- Origin: Lahore, Punjab, Pakistan
- Genres: Alternative rock; hard rock; neo-prog; heavy metal; nu metal; alternative metal;
- Years active: 2017–present
- Labels: Rearts
- Members: Sherry Khattak; Omair Farooq; Bilawal Lahooti; Zain Peerzada; Annan Noukhez;

= Karakoram (band) =

Pakistani alternative rock band

Karakoram is a Pakistani alternative rock band. The band consists of Sherry Khattak as the lead vocalist and guitarist, Omair Farooq as bassist, Bilawal Lahooti as drummer, and Zain Peerzada and Annan Noukhez as guitarists. It was formed in Lahore, Punjab in 2017.

The band came into prominence with the release of the single Yeh Dunya on season 14 of Coke Studio Pakistan, in collaboration with rappers Talha Anjum and Faris Shafi.

==History==
They released their first extended play, Ibtida, in April 2020 which consisted of four tracks. This was followed by a debut album, Ailaan-e-Jang, in February 2021 comprising nine tracks. The album was mixed and produced by Zulfiqar Jabbar Khan and was praised for its fusion of "tastefully-mixed distortion, rip-roaring shouts, catchy lyrics and bombastic drumming".

They gained prominence with their single Yeh Dunya, which was released in collaboration with rappers Talha Anjum and Faris Shafi on season 14 of Coke Studio Pakistan and featured a fusion of "Urdu rap and heavy metal". They also contributed to the title song Dil Fatah Karain of the animated comic series Team Muhafiz, in collaboration with Soch and the Young Stunners.

Later in 2022, the band released the singles Kyun in collaboration with Hasan Raheem, Duur and Zindagi.
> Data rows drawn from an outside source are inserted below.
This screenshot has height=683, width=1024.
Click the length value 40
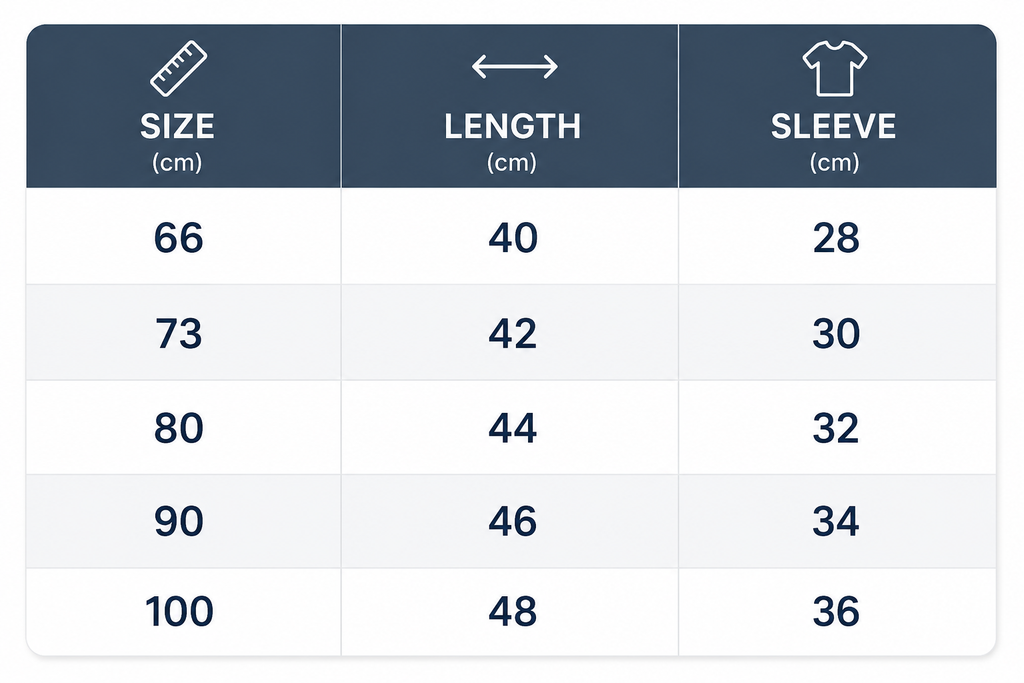coord(513,238)
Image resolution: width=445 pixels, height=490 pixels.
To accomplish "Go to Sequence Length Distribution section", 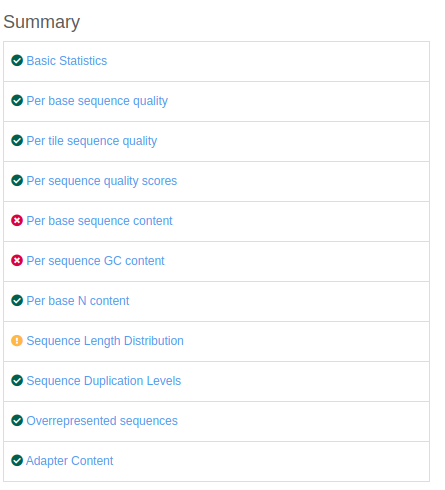I will [105, 341].
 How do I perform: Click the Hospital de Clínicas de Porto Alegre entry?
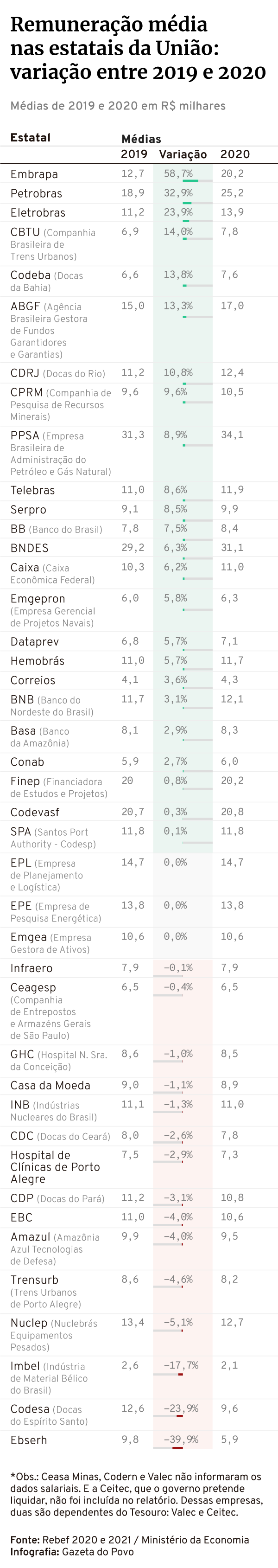click(55, 1167)
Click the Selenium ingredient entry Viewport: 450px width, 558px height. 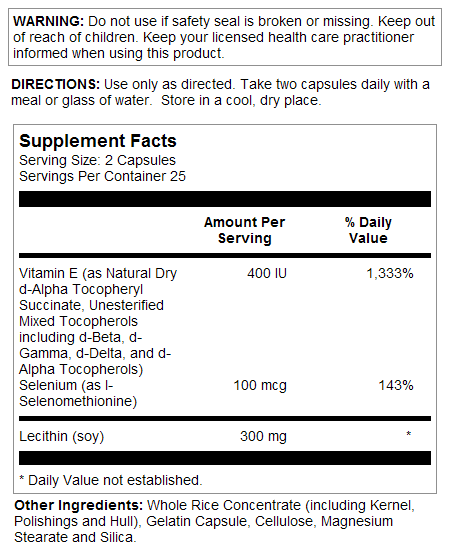pos(78,393)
Sherry Khatak was the associate producer for 14 season, Coke Studio Pakistan song "Kana Yaari". In March 2023, they released Gol Chakkar with guitarist Faraz Anwar.

==Musical style and influences==
Karakoram's musical style is noted to feature elements of alternative rock, hard rock, heavy metal, neo-prog, nu metal and alternative metal. In terms of drawing influences, their style has been compared to that of Linkin Park, Foo Fighters, Porcupine Tree, Bring Me the Horizon, as well as Pakistani bands such as Entity Paradigm and Call.